• _Written problem_
Rewrite the items from the start through the line that contains "pyautogui.click(x=1289, y=759)", replacing "Instruction" with "Command" and leaving everything else unchanged.

Part of a data file:

———

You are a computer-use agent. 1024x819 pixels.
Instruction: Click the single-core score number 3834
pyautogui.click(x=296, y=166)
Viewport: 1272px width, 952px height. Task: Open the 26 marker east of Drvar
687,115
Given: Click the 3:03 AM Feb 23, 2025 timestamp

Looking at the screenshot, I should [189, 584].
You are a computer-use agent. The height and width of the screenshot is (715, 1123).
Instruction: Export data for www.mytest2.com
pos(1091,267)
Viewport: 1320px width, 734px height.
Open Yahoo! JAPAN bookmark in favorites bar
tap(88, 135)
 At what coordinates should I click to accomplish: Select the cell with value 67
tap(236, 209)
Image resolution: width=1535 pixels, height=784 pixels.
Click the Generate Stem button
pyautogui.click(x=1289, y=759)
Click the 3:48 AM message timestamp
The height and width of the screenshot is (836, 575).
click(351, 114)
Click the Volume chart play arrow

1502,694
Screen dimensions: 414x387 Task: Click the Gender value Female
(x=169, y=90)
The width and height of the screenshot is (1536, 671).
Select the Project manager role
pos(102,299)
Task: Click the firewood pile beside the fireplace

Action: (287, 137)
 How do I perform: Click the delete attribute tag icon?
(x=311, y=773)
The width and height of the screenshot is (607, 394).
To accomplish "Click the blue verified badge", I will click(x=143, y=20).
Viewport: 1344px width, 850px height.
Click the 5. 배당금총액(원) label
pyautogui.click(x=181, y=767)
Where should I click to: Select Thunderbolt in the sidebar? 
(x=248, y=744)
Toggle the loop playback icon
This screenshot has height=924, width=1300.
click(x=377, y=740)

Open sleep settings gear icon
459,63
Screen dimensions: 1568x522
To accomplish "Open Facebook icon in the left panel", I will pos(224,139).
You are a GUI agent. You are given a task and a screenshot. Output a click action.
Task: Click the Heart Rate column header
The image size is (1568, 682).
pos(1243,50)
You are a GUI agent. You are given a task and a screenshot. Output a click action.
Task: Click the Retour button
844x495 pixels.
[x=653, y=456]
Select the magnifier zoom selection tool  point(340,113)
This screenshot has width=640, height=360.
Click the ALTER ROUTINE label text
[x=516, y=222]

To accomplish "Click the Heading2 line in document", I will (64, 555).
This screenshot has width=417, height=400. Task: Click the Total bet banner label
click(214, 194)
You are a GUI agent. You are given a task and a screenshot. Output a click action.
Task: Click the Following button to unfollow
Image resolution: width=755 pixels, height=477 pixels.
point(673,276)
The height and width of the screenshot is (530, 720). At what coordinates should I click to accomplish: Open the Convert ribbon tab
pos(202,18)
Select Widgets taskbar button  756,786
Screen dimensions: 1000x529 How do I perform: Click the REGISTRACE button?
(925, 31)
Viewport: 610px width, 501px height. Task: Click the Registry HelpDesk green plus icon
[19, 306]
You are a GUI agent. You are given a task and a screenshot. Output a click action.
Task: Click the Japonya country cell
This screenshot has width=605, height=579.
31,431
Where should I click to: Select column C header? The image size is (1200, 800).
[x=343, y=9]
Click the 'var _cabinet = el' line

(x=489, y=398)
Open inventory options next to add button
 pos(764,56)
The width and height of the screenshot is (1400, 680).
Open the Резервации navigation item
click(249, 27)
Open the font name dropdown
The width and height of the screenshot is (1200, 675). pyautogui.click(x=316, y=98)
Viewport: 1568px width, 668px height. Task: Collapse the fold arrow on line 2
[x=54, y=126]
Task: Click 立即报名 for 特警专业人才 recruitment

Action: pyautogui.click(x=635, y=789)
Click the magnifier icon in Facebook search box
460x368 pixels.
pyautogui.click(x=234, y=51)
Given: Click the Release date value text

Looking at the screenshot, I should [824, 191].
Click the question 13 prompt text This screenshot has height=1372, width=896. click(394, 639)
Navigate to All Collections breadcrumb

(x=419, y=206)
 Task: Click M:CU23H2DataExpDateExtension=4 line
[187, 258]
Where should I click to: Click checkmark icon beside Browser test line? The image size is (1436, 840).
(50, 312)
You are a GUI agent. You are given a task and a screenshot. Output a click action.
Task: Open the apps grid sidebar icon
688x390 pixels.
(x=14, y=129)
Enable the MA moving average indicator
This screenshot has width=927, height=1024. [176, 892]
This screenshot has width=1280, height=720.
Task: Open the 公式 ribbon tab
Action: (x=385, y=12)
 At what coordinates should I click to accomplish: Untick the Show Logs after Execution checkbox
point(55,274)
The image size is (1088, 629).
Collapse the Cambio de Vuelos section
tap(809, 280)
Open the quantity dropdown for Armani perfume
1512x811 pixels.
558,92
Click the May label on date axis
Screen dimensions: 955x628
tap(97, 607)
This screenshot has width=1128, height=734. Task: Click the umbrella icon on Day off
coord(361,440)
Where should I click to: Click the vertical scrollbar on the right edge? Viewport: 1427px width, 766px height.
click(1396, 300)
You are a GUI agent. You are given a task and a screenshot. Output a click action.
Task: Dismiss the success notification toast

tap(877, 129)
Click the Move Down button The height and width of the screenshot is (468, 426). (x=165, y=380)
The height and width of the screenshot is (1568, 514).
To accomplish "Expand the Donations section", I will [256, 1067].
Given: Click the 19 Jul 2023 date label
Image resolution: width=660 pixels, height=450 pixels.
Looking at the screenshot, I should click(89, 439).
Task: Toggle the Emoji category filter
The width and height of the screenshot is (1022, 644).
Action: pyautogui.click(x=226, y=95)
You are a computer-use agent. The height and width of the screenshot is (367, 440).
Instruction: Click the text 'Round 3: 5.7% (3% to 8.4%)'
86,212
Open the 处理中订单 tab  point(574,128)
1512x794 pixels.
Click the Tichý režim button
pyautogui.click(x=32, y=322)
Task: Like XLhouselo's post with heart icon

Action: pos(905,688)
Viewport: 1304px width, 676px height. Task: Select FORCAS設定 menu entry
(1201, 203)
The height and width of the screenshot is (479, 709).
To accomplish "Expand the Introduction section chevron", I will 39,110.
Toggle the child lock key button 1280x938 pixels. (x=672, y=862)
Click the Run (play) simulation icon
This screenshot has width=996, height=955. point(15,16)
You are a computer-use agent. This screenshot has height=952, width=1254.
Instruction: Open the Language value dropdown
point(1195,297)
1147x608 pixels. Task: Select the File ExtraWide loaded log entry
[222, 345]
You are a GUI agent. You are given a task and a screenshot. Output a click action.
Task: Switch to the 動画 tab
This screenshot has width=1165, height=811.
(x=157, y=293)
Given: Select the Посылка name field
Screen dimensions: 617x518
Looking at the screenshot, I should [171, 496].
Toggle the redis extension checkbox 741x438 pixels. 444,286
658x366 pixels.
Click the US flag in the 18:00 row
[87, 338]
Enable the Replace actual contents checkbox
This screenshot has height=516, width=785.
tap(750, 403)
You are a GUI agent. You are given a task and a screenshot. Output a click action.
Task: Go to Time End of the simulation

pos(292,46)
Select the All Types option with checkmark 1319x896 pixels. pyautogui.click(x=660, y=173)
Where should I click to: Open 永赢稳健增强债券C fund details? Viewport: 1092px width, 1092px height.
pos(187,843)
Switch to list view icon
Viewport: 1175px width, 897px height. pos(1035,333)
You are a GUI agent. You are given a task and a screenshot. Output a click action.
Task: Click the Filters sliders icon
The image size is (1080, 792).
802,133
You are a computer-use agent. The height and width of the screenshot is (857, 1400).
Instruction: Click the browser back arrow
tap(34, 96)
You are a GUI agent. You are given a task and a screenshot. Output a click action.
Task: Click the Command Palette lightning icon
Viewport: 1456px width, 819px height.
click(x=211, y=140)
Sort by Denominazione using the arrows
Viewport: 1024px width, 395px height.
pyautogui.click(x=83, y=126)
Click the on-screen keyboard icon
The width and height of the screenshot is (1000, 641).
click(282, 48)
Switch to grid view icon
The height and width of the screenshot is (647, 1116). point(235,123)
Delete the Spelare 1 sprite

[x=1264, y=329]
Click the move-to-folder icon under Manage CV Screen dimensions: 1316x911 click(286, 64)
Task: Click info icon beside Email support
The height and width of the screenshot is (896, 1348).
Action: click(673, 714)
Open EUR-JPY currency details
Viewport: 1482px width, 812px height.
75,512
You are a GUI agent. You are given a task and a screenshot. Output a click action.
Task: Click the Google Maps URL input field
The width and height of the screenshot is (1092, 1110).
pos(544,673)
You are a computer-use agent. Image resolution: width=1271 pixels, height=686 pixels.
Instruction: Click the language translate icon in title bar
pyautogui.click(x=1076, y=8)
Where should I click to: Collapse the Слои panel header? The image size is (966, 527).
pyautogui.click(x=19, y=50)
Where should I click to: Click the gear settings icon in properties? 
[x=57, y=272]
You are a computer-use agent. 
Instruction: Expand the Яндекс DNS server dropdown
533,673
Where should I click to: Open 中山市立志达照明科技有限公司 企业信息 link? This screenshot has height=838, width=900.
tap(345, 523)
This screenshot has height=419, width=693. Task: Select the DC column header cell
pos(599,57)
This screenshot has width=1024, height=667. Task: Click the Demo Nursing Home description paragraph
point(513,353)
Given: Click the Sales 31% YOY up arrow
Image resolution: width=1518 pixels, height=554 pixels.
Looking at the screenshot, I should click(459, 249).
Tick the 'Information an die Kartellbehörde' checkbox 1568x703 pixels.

———

• _The result_
You are a computer-use agent. 1024x819 pixels.
Command: Click the single-core score number 3834
pyautogui.click(x=296, y=166)
Viewport: 1272px width, 952px height. Task: Open the 26 marker east of Drvar
687,115
Given: Click the 3:03 AM Feb 23, 2025 timestamp

Looking at the screenshot, I should [189, 584].
You are a computer-use agent. The height and width of the screenshot is (715, 1123).
Command: Export data for www.mytest2.com
pos(1091,267)
Viewport: 1320px width, 734px height.
Open Yahoo! JAPAN bookmark in favorites bar
tap(88, 135)
 At what coordinates should I click to accomplish: Select the cell with value 67
tap(236, 209)
Image resolution: width=1535 pixels, height=784 pixels.
Click the Generate Stem button
pyautogui.click(x=1289, y=759)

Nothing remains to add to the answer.